Locate "Seguir (488, 2393)" in the data below, then output the line it is on and all following lines through the last, word for word. Skip any pictures.

== RECORDS SUPPLIED

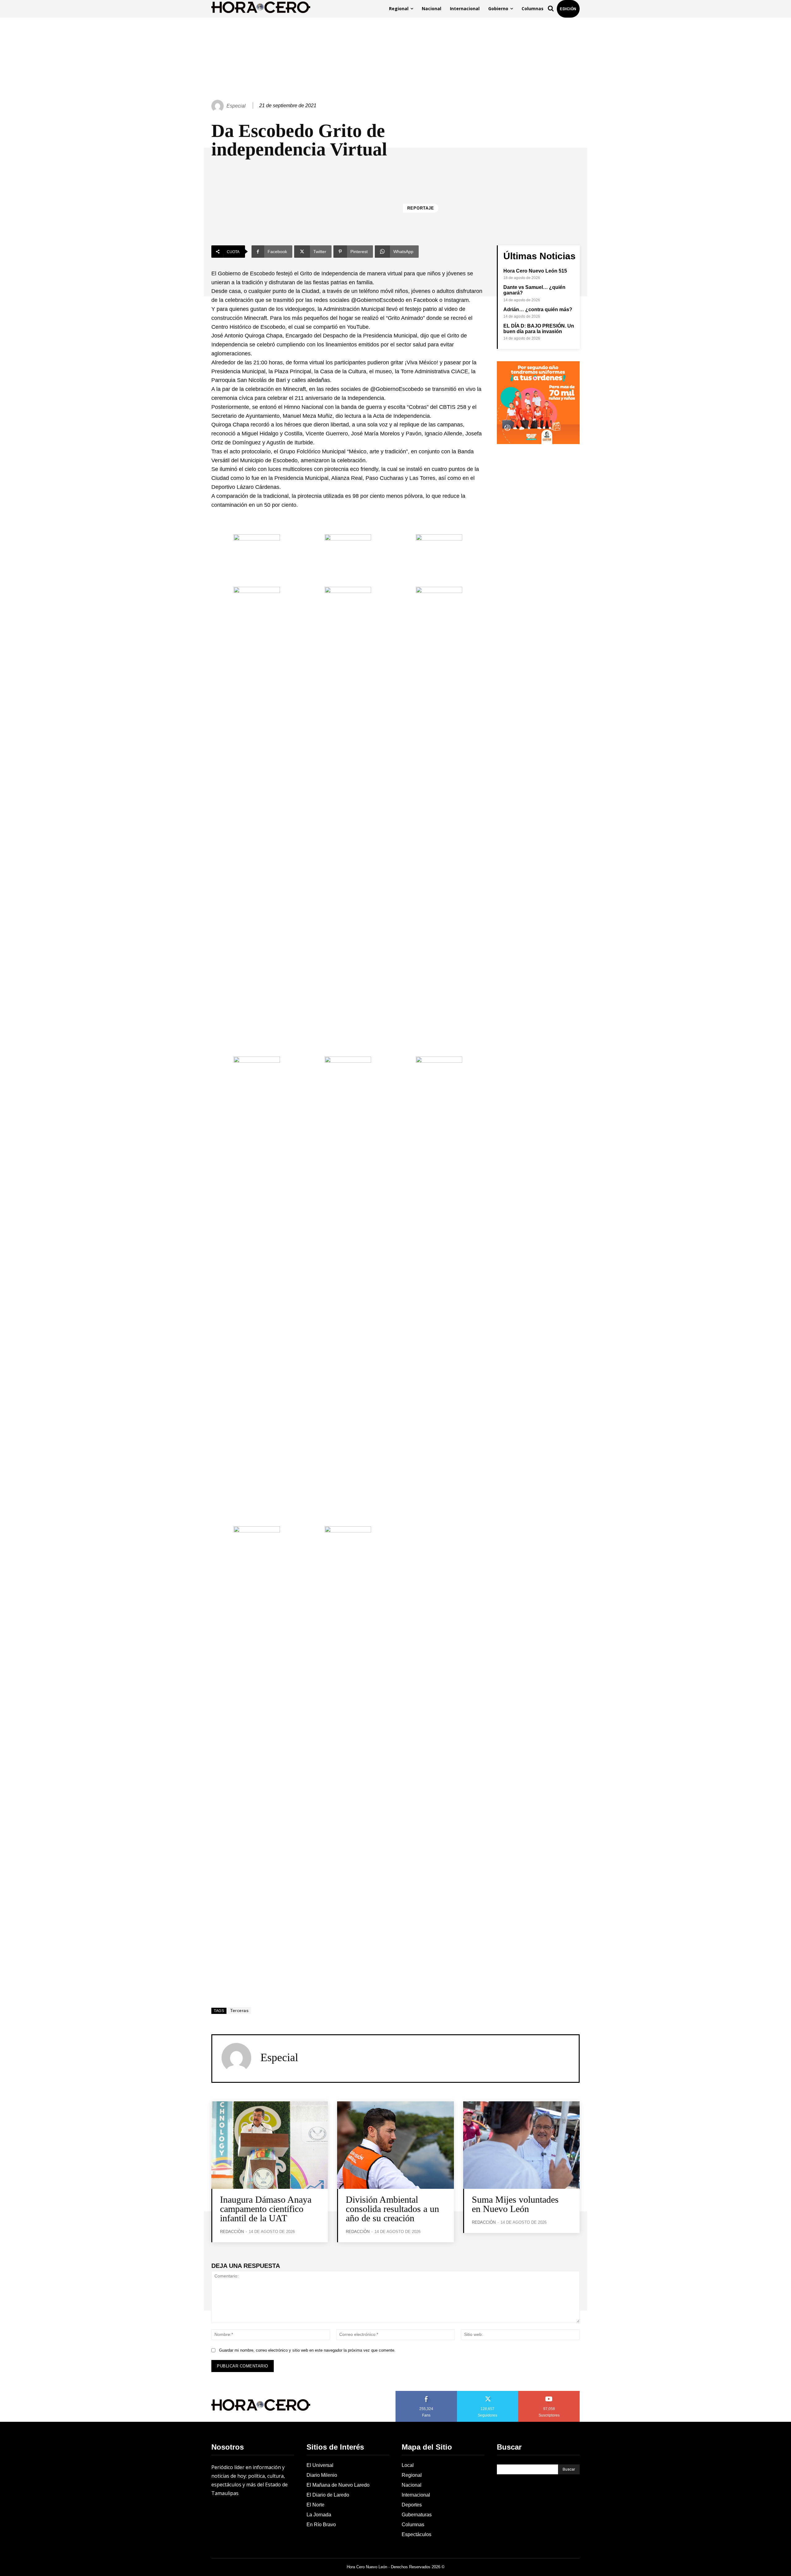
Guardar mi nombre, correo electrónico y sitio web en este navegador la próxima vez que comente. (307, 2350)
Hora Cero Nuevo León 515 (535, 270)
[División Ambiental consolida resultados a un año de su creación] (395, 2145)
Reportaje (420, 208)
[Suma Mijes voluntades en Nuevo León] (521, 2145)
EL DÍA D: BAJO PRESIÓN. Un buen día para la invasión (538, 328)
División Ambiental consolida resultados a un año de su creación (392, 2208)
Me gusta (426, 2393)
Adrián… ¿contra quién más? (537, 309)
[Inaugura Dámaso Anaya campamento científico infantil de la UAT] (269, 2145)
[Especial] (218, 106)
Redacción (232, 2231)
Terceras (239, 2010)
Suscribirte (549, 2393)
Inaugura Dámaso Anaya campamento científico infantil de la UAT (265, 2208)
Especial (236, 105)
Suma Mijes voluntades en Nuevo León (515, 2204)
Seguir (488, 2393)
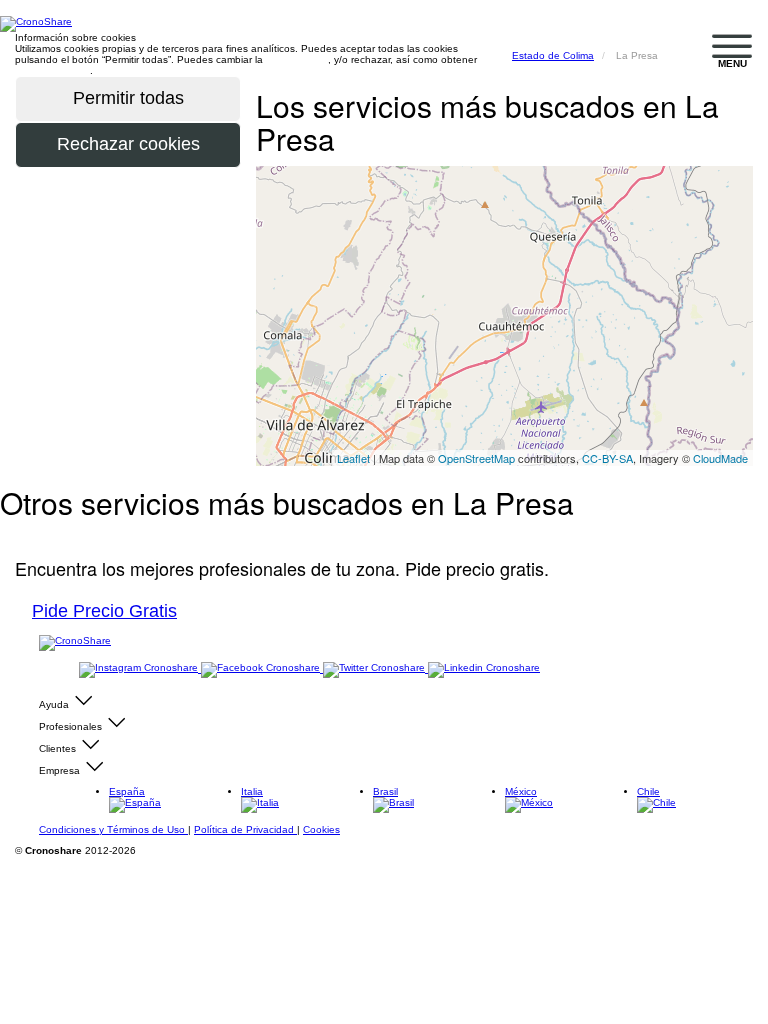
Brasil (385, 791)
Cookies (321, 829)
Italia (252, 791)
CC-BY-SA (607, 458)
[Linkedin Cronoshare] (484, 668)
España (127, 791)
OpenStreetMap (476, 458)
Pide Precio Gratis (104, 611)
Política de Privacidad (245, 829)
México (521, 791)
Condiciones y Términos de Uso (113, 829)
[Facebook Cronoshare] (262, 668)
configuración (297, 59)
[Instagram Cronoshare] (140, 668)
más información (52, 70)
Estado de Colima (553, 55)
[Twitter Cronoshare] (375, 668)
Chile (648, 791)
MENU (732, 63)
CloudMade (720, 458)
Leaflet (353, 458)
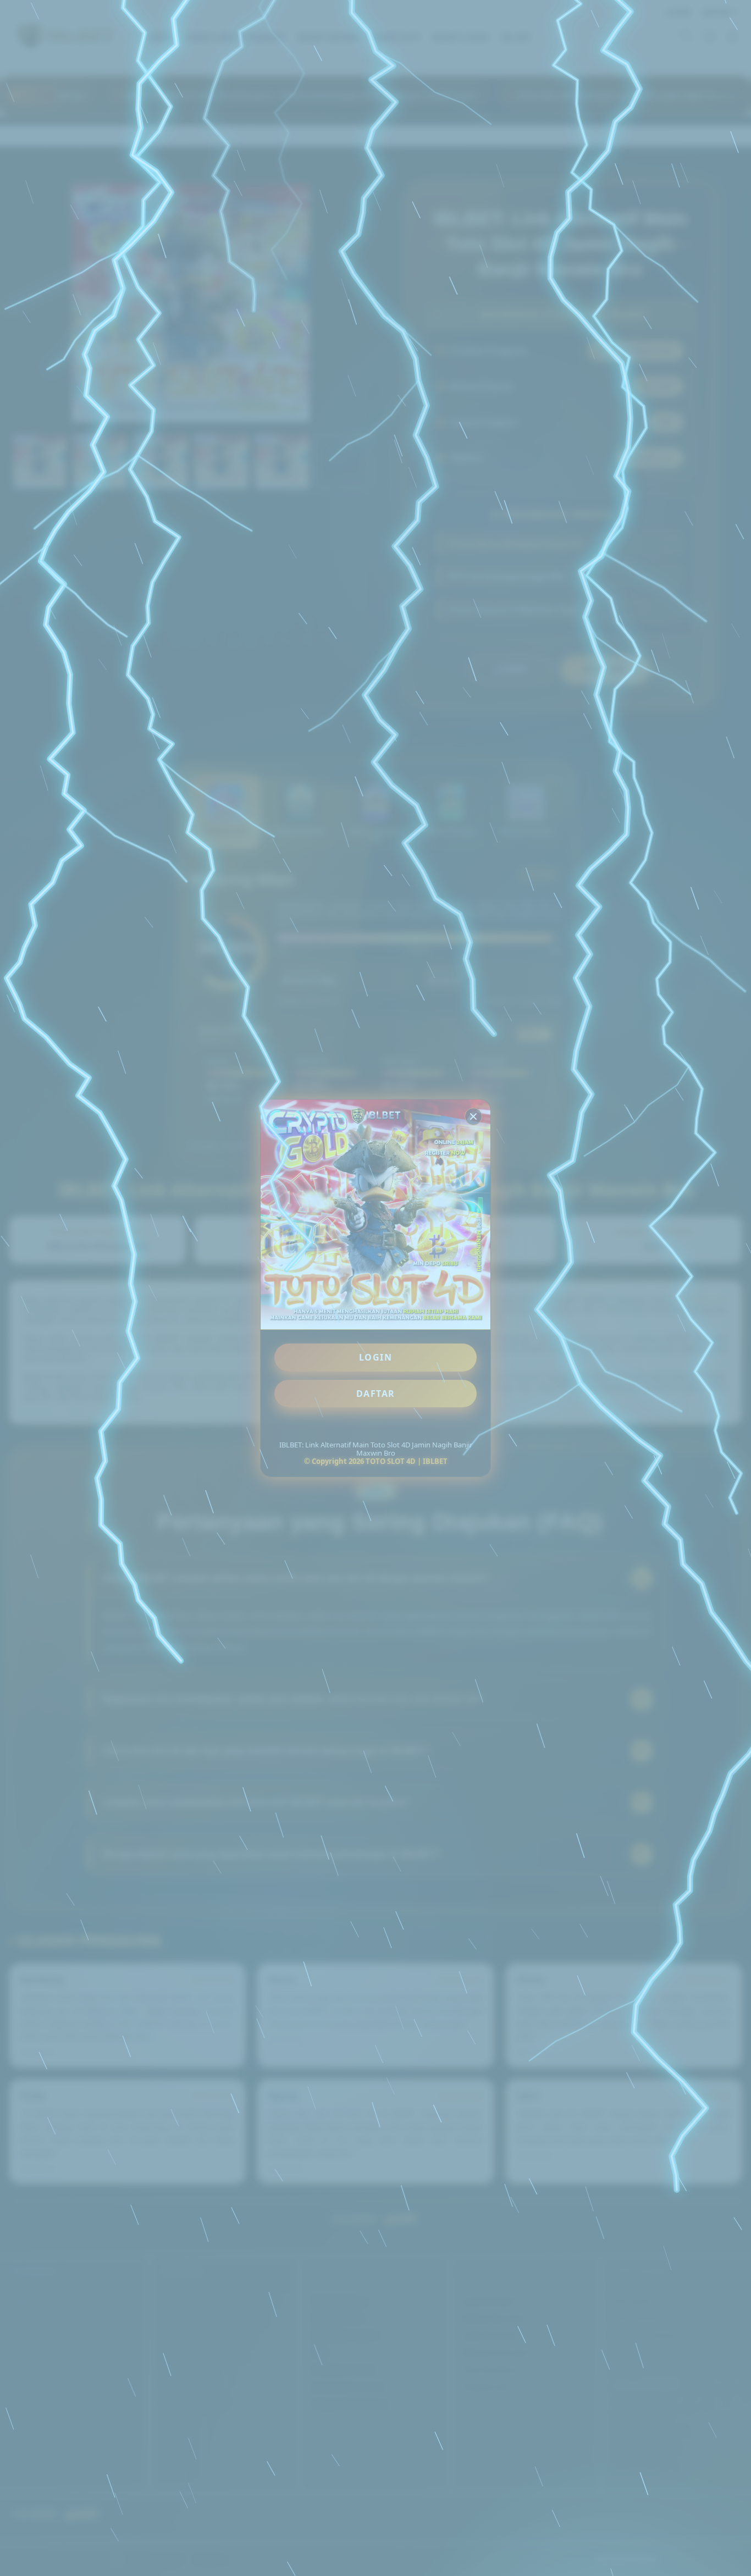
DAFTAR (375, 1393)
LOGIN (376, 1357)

====

- PROBLEM SOLUTION:
Seguir (488, 2393)
Brasil (385, 791)
Cookies (321, 829)
Italia (252, 791)
CC-BY-SA (607, 458)
[Linkedin Cronoshare] (484, 668)
España (127, 791)
OpenStreetMap (476, 458)
Pide Precio Gratis (104, 611)
Política de Privacidad (245, 829)
México (521, 791)
Condiciones y Términos de Uso (113, 829)
[Facebook Cronoshare] (262, 668)
configuración (297, 59)
[Instagram Cronoshare] (140, 668)
más información (52, 70)
Estado de Colima (553, 55)
[Twitter Cronoshare] (375, 668)
Chile (648, 791)
MENU (732, 63)
CloudMade (720, 458)
Leaflet (353, 458)
DAFTAR (375, 1393)
LOGIN (376, 1357)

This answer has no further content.